**TANTANGAN 1:** Ringkaslah teks tentang patologi birokrasi dan pelayanan publik dalam dua kalimat.

**TEKS YANG DIBERIKAN:**
--*--

Patologi birokrasi pastinya dapat berakibat buruk pada pelayanan publik. Pelayanan publik adalah segala bentuk kegiatan pelayanan umum yang dilaksanakan oleh instansi Pemerintahan di Pusat dan Daerah, di lingkungan BUMN/BUMD, dalam bentuk barang atau jasa, serta pemenuhan kebutuhan masyarakat. Apabila terdapat ketidakmampuan pelanggaran dan kegagalan penyelenggaraan pelayanan yang bertanggungjawab adalah penyelenggara dan seluruh bagian organisasi penyelenggara.
Dalam menyelenggarakan pelayanan publik, birokasi harus memiliki standar yang baik dan efisien, artinya nggak “njlimet” dan “ruwet”, sehingga mampu memberikan kepuasan kepada masyarakat sebagai pihak penerima pelayanan. Selama ini yang kita temui dan kita rasakan sebagai masyarakat, adalah birokrasi yang sangat tidak efisien, membuat isi kepala ruwet sebab hal yang tidak prinsipil. Padahal penyelenggaraan pelayanan publik harus menerapkan prinsip efektif, efisien, inovasi dan komitmen mutu. Apabila birokrasi terjangkit penyakit, maka secara otomatis dapat berpengaruh besar terhadap kinerja birokrasi dalam menyelenggarakan pelayanan publik.
Leader dan Dealer
Sebagai seorang pemimpin, hendaknya harus memahami betul berbagai hal guna menghindari kategori “dipeluntang”, termasuk sosial budaya, watak birokrat, karakter masyarakat dan lain sebagainya. Mengapa? Untuk menghindari kena “peluntang”.
Terima semua informasi dan masukan dari mulut siapapun, tapi jangan ditelan mentah-mentah sebab bisa “kedadak” apalagi pujian yang berlebihan, pasti mudah membuat “kedadak”. What is “kedadak”? Jangan pernah bangga dan jangan ditelan mentah-mentah segala informasi yang masuk. Jangan gila pujian dan jangan anti terhadap kritikan. Tidak semua puja puji itu baik, memang terasa manis, tapi bisa jadi penyakit. Kritikan memang pahit, tapi seringkali ia adalah obat dan warning agar tidak salah langkah, salah sikap, salah ucap apalagi salah kebijakan. Sebab ada banyak pejabat di negeri ini yang sangat gila pujian sehingga hidup dan kepemimpinannya penuh pencitraan alias kepura-puraan. Perilaku pemimpin seperti itu saya menyebutnya “Dealer” bukan “Leader”.

--*--

**DATA YANG DIBERIKAN:**
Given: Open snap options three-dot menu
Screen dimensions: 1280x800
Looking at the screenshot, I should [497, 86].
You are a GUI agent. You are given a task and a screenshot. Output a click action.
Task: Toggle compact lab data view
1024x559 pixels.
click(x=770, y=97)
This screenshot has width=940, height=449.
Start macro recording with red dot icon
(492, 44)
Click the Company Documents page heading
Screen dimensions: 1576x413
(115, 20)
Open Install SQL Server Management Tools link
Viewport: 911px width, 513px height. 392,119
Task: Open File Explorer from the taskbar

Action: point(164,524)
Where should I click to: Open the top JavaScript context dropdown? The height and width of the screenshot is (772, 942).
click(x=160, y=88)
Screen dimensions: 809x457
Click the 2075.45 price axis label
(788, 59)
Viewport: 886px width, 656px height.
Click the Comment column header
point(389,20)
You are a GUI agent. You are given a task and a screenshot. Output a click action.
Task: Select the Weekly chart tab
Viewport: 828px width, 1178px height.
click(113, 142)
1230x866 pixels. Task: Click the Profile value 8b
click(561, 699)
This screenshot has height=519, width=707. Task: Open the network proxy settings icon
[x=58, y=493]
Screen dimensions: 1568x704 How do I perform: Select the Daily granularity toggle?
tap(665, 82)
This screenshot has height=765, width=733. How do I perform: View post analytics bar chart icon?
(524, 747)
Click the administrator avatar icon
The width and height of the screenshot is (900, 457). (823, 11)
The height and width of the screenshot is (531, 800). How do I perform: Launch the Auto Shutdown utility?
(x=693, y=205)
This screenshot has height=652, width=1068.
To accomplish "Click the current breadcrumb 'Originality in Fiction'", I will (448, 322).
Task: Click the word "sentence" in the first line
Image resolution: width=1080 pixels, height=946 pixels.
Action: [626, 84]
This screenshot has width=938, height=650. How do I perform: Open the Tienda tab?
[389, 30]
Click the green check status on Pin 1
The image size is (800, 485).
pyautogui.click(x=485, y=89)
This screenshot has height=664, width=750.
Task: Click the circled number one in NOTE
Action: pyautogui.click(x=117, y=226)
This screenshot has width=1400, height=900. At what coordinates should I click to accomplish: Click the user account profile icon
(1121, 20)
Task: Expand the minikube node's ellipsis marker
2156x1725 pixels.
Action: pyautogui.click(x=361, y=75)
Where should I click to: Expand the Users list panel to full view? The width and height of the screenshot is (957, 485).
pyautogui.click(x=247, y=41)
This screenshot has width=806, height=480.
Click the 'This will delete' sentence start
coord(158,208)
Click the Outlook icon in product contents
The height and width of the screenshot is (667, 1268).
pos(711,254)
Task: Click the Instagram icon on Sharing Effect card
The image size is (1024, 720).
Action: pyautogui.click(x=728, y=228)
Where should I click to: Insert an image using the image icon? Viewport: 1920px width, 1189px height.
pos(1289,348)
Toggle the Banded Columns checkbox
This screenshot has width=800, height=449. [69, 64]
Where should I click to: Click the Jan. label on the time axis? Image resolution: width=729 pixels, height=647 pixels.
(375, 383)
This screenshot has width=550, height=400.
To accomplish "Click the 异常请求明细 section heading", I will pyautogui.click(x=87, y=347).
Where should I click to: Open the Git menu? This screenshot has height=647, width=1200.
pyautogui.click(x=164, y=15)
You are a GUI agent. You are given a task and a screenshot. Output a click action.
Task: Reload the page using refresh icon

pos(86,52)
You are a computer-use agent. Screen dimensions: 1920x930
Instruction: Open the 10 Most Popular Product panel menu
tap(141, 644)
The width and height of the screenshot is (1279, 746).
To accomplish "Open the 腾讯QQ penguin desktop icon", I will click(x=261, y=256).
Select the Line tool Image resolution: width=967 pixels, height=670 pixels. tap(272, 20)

--*--

**TANTANGAN 2:** Tolong susun baris-baris data sebagai daftar bernomor, dari baris yang memuat "This screenshot has height=765, width=733." sampai baris yang memuat "Action: pyautogui.click(x=117, y=226)", termasuk kedua baris itu. Lewati baris yang kosong.

**PEMBAHASAN JAWABAN 1:** Patologi birokrasi dapat berakibat buruk pada pelayanan publik, yang seharusnya diselenggarakan dengan prinsip efektif, efisien, inovasi, dan komitmen mutu agar mampu memberikan kepuasan kepada masyarakat. Seorang pemimpin hendaknya memahami sosial budaya, watak birokrat, dan karakter masyarakat, menerima masukan tanpa menelannya mentah-mentah, serta tidak gila pujian dan tidak anti terhadap kritikan, sebab pemimpin yang gila pujian dan penuh pencitraan disebut "Dealer", bukan "Leader".

**PEMBAHASAN JAWABAN 2:**
1. This screenshot has height=765, width=733. How do I perform: View post analytics bar chart icon?
2. (524, 747)
3. Click the administrator avatar icon
4. The width and height of the screenshot is (900, 457). (823, 11)
5. The height and width of the screenshot is (531, 800). How do I perform: Launch the Auto Shutdown utility?
6. (x=693, y=205)
7. This screenshot has height=652, width=1068.
8. To accomplish "Click the current breadcrumb 'Originality in Fiction'", I will (448, 322).
9. Task: Click the word "sentence" in the first line
10. Image resolution: width=1080 pixels, height=946 pixels.
11. Action: [626, 84]
12. This screenshot has width=938, height=650. How do I perform: Open the Tienda tab?
13. [389, 30]
14. Click the green check status on Pin 1
15. The image size is (800, 485).
16. pyautogui.click(x=485, y=89)
17. This screenshot has height=664, width=750.
18. Task: Click the circled number one in NOTE
19. Action: pyautogui.click(x=117, y=226)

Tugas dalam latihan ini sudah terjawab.